### EXERCISE DESCRIPTION
Output only the lines below from the one holding "Given: Switch to the Site Map tab" down to the one holding "You are a computer-use", both end lines included and every picture dropped.

------ DATA EXTRACTS

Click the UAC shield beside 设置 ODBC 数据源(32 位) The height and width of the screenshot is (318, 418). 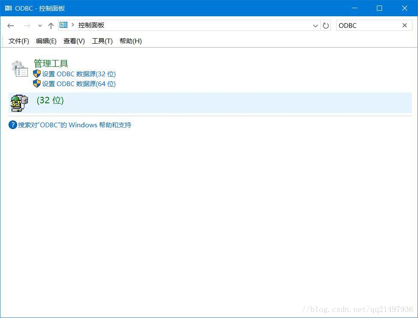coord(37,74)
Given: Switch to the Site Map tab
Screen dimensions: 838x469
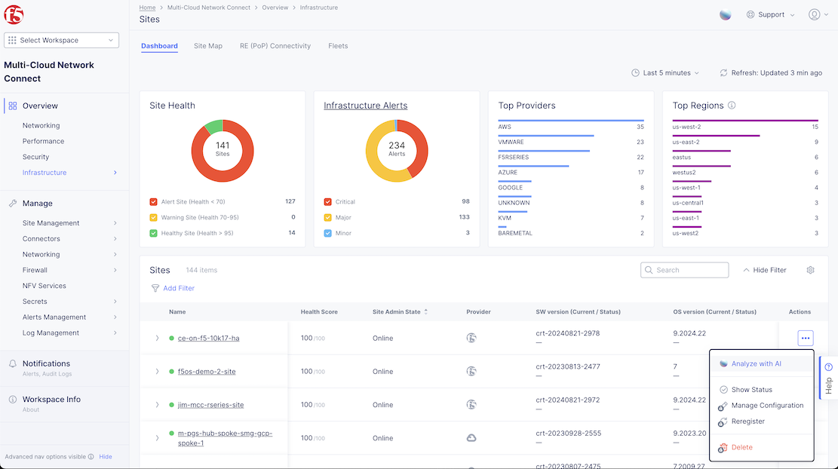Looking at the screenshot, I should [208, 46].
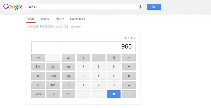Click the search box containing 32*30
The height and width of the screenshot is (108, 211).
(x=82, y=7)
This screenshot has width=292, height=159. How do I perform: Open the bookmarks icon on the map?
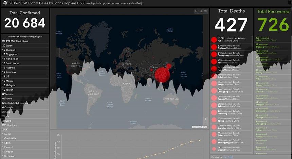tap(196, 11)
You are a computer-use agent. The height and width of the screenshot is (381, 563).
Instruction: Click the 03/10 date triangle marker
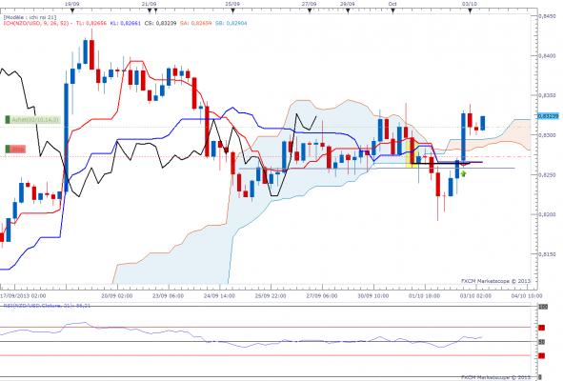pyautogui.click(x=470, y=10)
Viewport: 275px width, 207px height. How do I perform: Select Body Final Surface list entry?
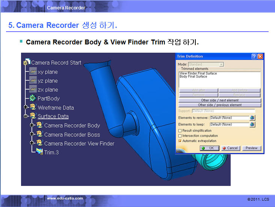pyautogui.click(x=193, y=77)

------------
------ DATA EXTRACTS

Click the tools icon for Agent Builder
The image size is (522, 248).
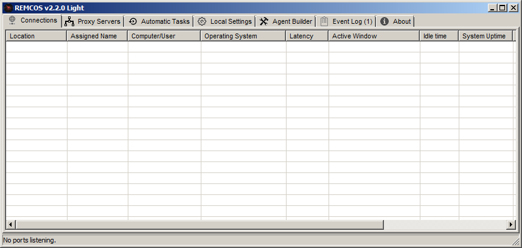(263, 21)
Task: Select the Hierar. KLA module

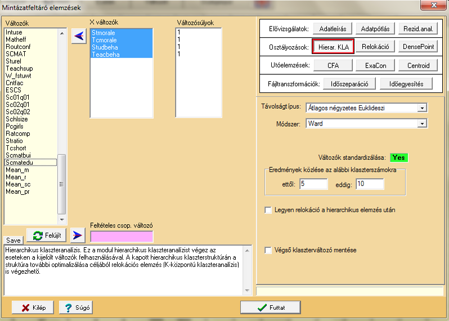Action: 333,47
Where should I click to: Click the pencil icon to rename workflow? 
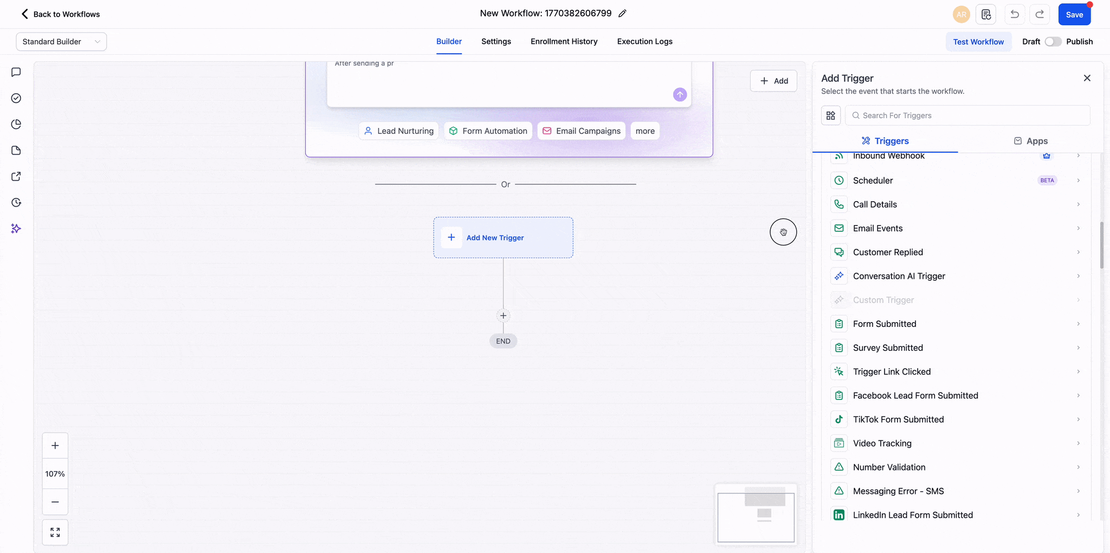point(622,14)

------------
------ DATA EXTRACTS

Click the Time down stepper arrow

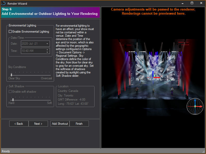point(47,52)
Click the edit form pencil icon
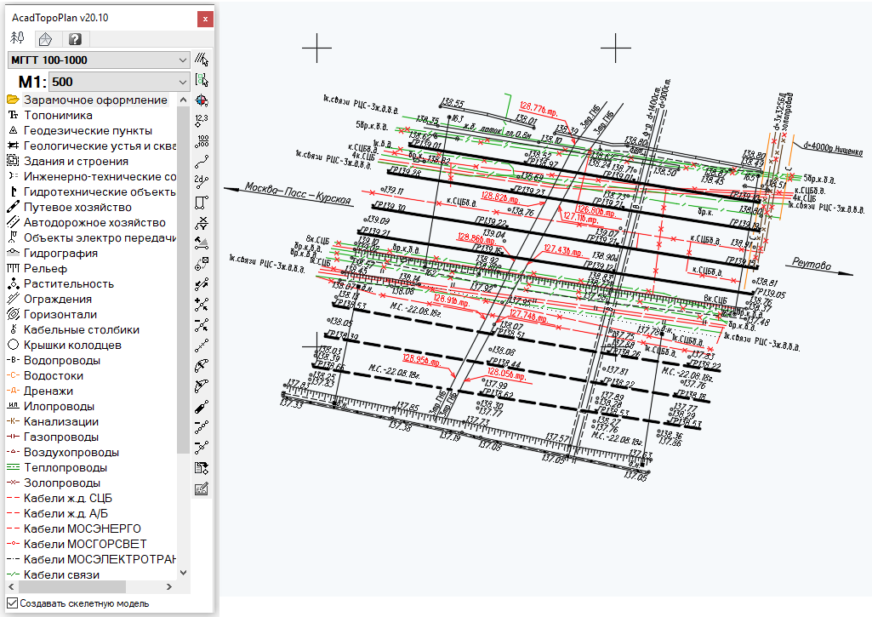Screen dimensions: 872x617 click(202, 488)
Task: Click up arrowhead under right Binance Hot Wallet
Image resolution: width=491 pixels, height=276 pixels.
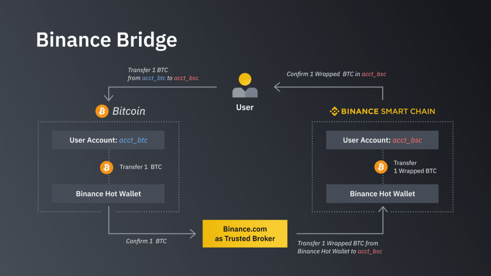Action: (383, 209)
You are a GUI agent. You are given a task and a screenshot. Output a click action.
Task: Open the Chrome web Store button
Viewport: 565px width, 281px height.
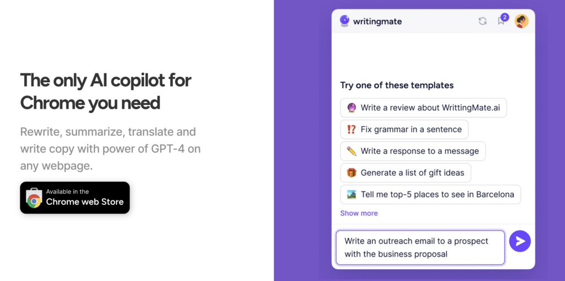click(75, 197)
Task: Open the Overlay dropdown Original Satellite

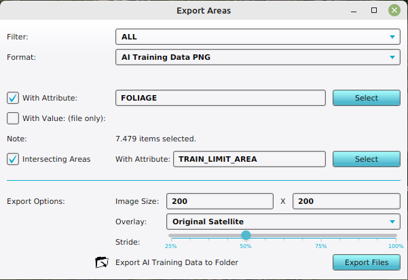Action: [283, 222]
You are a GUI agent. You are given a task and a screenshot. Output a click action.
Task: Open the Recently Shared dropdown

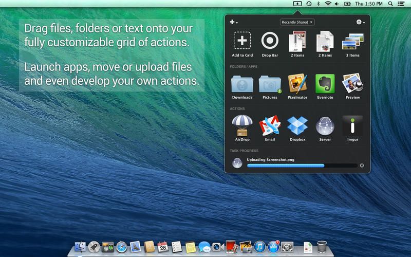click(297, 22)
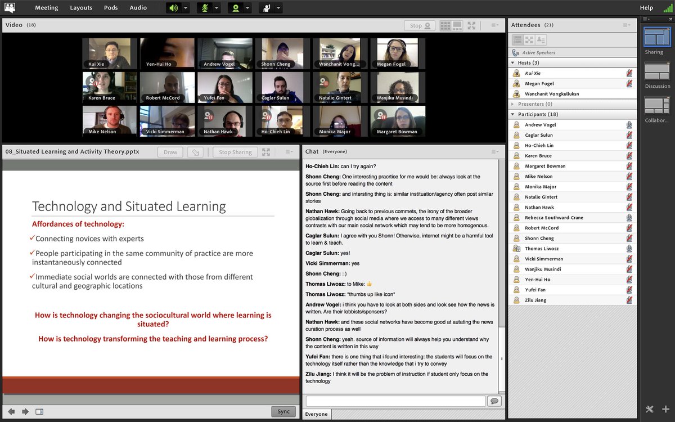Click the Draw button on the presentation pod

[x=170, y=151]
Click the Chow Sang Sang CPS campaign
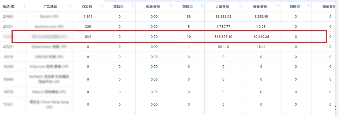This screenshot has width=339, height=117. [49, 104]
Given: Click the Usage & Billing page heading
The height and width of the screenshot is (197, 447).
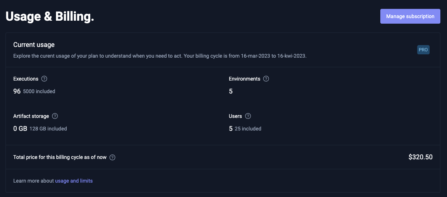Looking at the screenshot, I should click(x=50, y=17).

------------

### RESULT OF THIS TASK
Given: Switch to the Site Map tab
Screen dimensions: 838x469
Looking at the screenshot, I should [208, 46].
Click the search box containing 32*30
The height and width of the screenshot is (108, 211).
(x=82, y=7)
This screenshot has width=292, height=159. How do I perform: Open the bookmarks icon on the map?
tap(196, 11)
You are a computer-use agent. The height and width of the screenshot is (381, 563).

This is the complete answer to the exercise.